PROBLEM SET »
[1] List every medical or developmental condition the forum thread names.
[2] Carry on writing the forum thread from the point where its text stops.

READING TEXT »
▶
Daughter's cruel comments have rocked my world.  I'm terrified of what she'll say next.  I'm so tired of all of this.  I have no hope left.  None. 


Title: Re: literal chaos
Post by: Sancho on April 04, 2021, 05:17:06 AM
I think nearly everyone on this site can identify with 'I am so tired of all this'.

Our journeys are exhausting - and that's just one of the words that we can use to describe them! You do get to a point where you can look back over your whole journey with all the steps along the way that are tucked away in your memory almost as moments of shock or pain. I have several moments of the times my BPD d was terribly treated by adults who should have known better - and  I still feel the same anger as I did all those years ago.

As I read your post at the beginning, it seemed to me your daughter might have had sensory processing disorder, then as I read along, the autism spectrum came to mind  . . . . .

This was the same with me. I struggled to come up with the answer to the signs I was seeing, and I think the complexity of BPD can often intertwine with the signs and symptoms of other illnesses.

I am assuming your daughters are in their 20s? Do either of them live at home with you?

If you are able to step back just for even a few days to take stock of where you are now, you might be able to see and plan a way forward.

For example, it sounds as though you and your husband came through rough times but had found a way to be on the same page. I think people here would say that this is so important - something to be worked at, making sure your daughter can't play one against the other. There are people here who can recommend reading etc or perhaps having counselling together with someone who understands BPD.
◀
EXCERPTED RECORDS »
▶
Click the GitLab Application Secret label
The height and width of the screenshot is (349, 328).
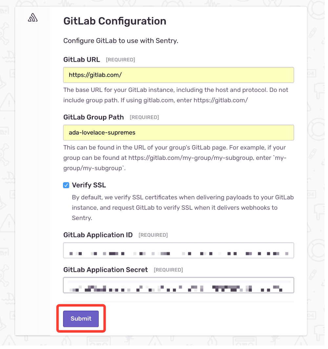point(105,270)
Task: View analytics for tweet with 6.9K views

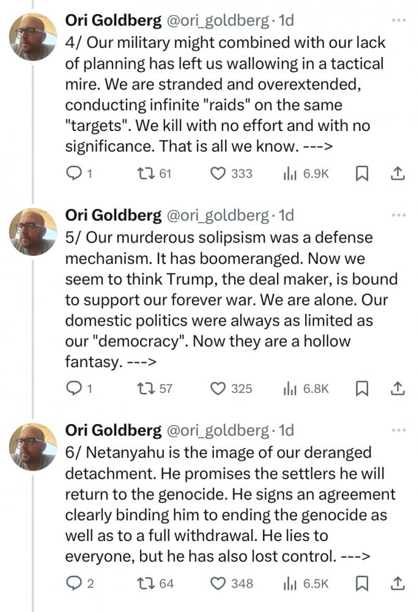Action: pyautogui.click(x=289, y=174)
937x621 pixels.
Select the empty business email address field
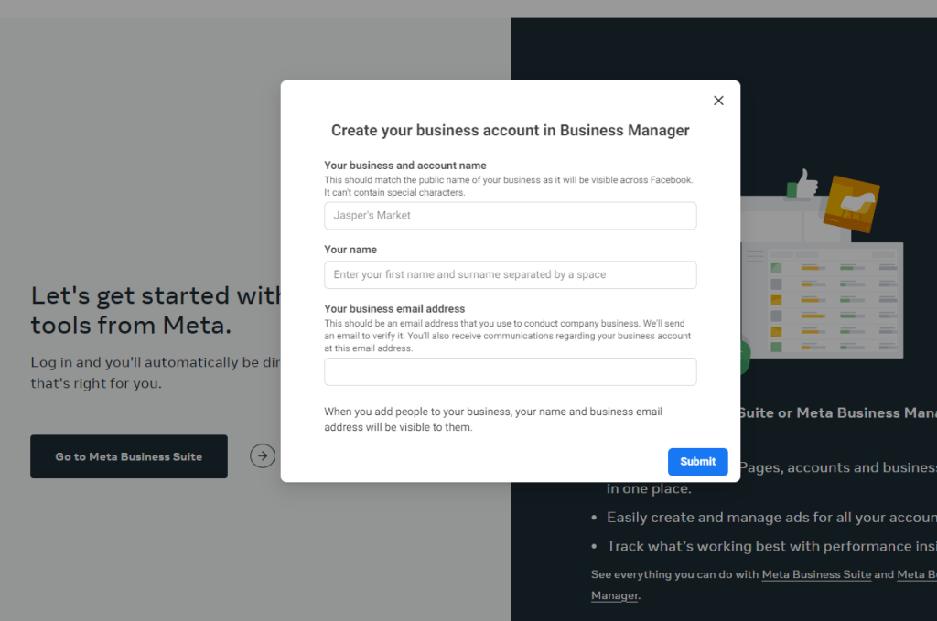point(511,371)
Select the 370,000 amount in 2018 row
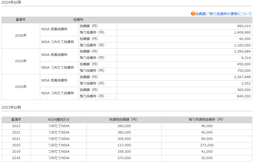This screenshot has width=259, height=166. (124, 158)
◀
▶
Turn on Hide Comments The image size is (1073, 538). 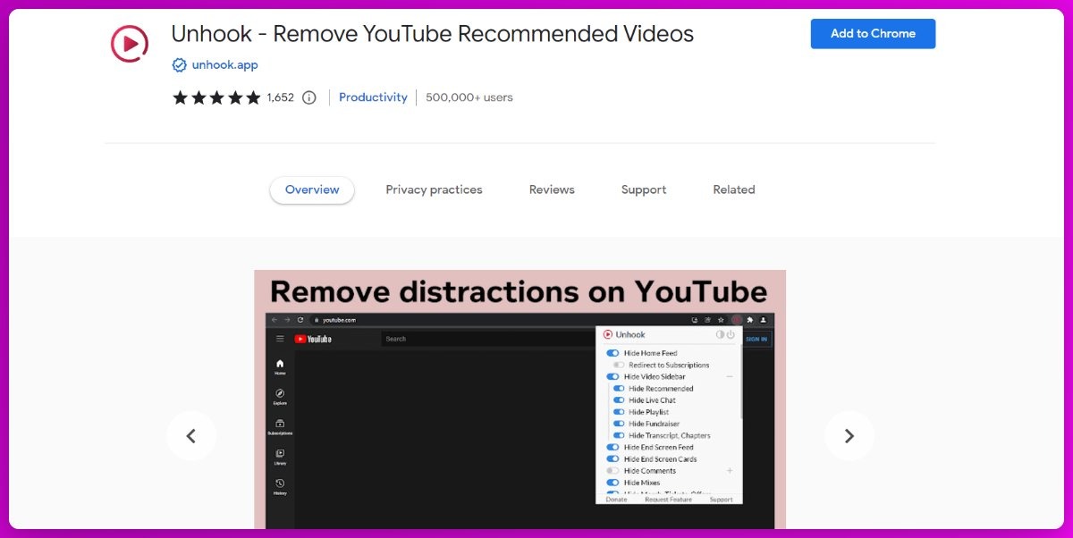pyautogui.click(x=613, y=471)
◀
▶
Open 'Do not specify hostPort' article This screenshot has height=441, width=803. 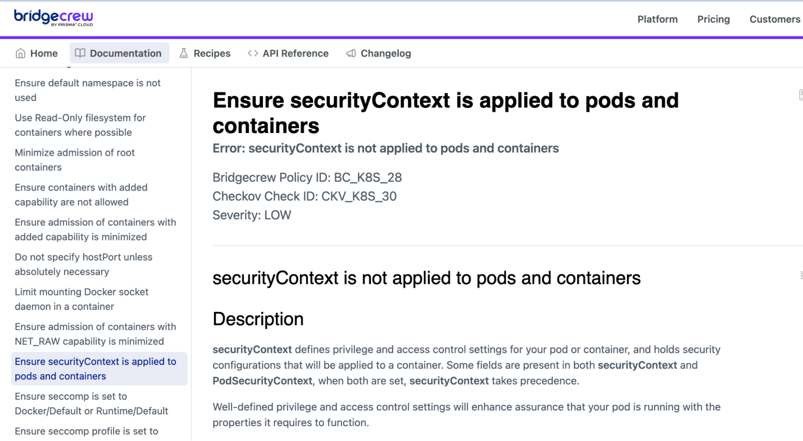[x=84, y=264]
◀
EXPECTED OUTPUTS »
[1]
- BPD
- sensory processing disorder
- the autism spectrum

[2]
My BPD d blames me for everything - and has said terrible things about me and to my face. While it still hits me for six when it happens I can now more quickly remind myself that I have done the best I could. I made the decisions in the past that seemed right at that time. I did not cause BPD, I cannot control it and I cannot cure it.

The other wisdom that you find here is the importance of nurturing yourself and your life with your husband.

I hope you keep coming here and can find a way forward that can bring back a sense of hope in your heart.


Title: Re: literal chaos
Post by: kitty1961 on April 04, 2021, 09:38:36 AM
Your post is as though I am living my own life.
It is so similar its scary ... from baby to adulthood and everything in between.( the sock issue really brought me back)

The only difference is my daughter is not doing anything. Cant manage school, work, nothing.

I very much feel the same way about the diagnosis day. Its as if she googled BPD and became much the poster child for it.
I loathe the person who told her and wonder what would be if she didnt know.

She is back living with us, total nightmare.
Yes, you are correct there is no more hope, just getting through day.